Courtesy: Deirdre Nunan
“Patients were being admitted into tents outside the hospital… we were using bottled water to pour over our hands as we washed them before surgeries,” Nunan said.
Traumatic injuries from missile impacts and shrapnel, to burns and crush wounds, were widespread, often requiring amputations, Nunan recounted.
“A majority of the injuries that we’re seeing were from explosive injuries. So this is missiles shelling largely on people who are at home with their families in their tents,” she said.
Nunan said gunshot wounds were another frequent injury, including among civilians reporting they were attacked while waiting for aid. She said children accounted for at least one-third of her patients, with some as young as six weeks old.
“They are the most severe injuries I’ve seen in my career… it was five worst cases I’ve seen in a year in one day and then the next day would be the same,” Nunan said.

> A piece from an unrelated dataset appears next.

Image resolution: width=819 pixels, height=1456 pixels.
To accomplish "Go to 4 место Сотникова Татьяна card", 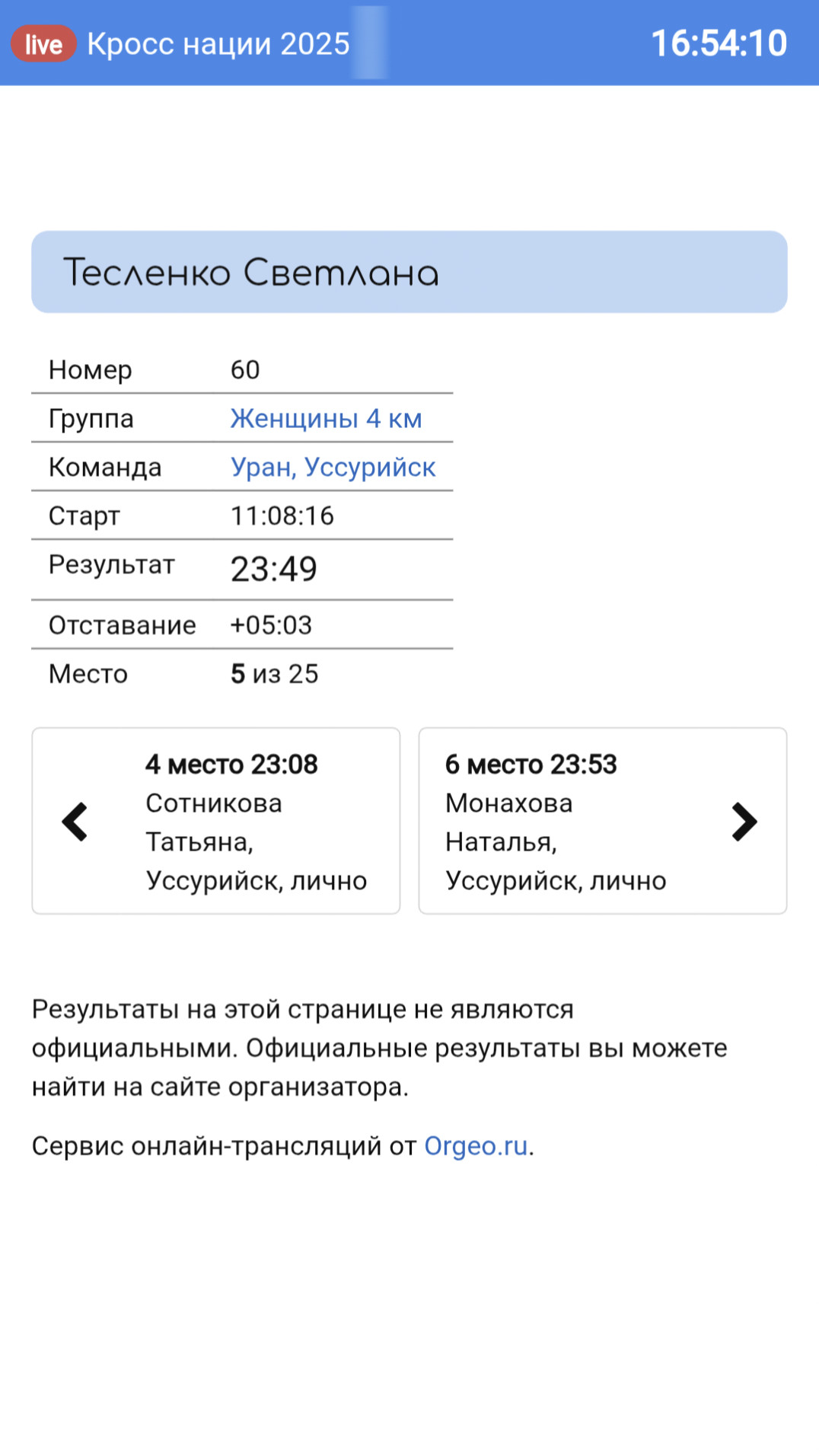I will pos(216,821).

Nunan is bringing her testimony to a public event in Vancouver on Monday, Sept. 8, alongside author Naomi Klein, making clear the eyes of both the crisis zone and Canada are watching what policymakers do next.
Calls to action ‘ignored’
Nunan said on July 20th, 2025, she witnessed medical staff protesting famine conditions, calling on the world to act. Now, weeks later, with formal reports of famine, she stresses international action is needed now.
“When I was walking between hospital buildings in Nasser Hospital, the hospital staff staged a protest. It was coordinated with other health facilities in Gaza… with small signs saying, End the famine and stop starvation and feed the children of Gaza. And they hoped that that would be a call to the world,” she said.
She snapped an image of that protest and later recognized one of the journalists in her photo as Mohammed Salama, who was later killed in the Israeli military’s double-tap strike on Nasser Hospital on Aug. 25. Nunan said her colleague later confirmed it was Salama in her image.
“Sound the alarm on starvation in Gaza” protest by healthcare workers at Nasser Hospital July 20, 2025. Courtesy: Deirdre Nunan.
Courtesy: Deirdre Nunan
The Aug. 25 airstrike first hit the hospital’s top floor, then there was a second strike about 15 minutes later as medics, journalists and rescuers fled to aid the initial victims. The attack, killing at least 20 people, including five journalists, has been condemned internationally as a grave violation of international humanitarian law.
Israel’s Prime Minister Benjamin Netanyahu described the incident as a “tragic mishap.” He emphasized Israel values the work of journalists, medical staff and civilians and mentioned military authorities were conducting a thorough investigation.
Worried for colleagues
Nunan expressed grave concern for her colleague, Dr. Ahmad Mhanna, director of Al Awda Hospital in northern Gaza, who was detained by Israeli forces, reportedly without formal charges, in December of 2023, when Israeli troops stormed the hospital and removed several staff. Most were released but Dr. Mhanna was not.
“One of my colleagues… Dr. Ahmad Mhanna, anesthetist and the medical director of the Al-Awda facility in northern Gaza, which is a partner facility where I worked for years, he has been in prison for many, many months now,” Nunan said.
The Guardian reports troubling allegations that Dr. Mhanna endured harsh treatment, including dehumanizing interrogations and physical and psychological abuse in detention.
According to human rights organizations Human Rights Watch and Amnesty International, these reports echo broader accounts from other detained Gaza healthcare professionals who describe similar mistreatment—including beatings, humiliations, and starvation—often under Israel’s Unlawful Combatants Law, which permits indefinite detention without charge or trial.
Israeli authorities maintain that their detention policy involves reviewing detainees and releasing “those who are not involved in terrorist activity” once cleared.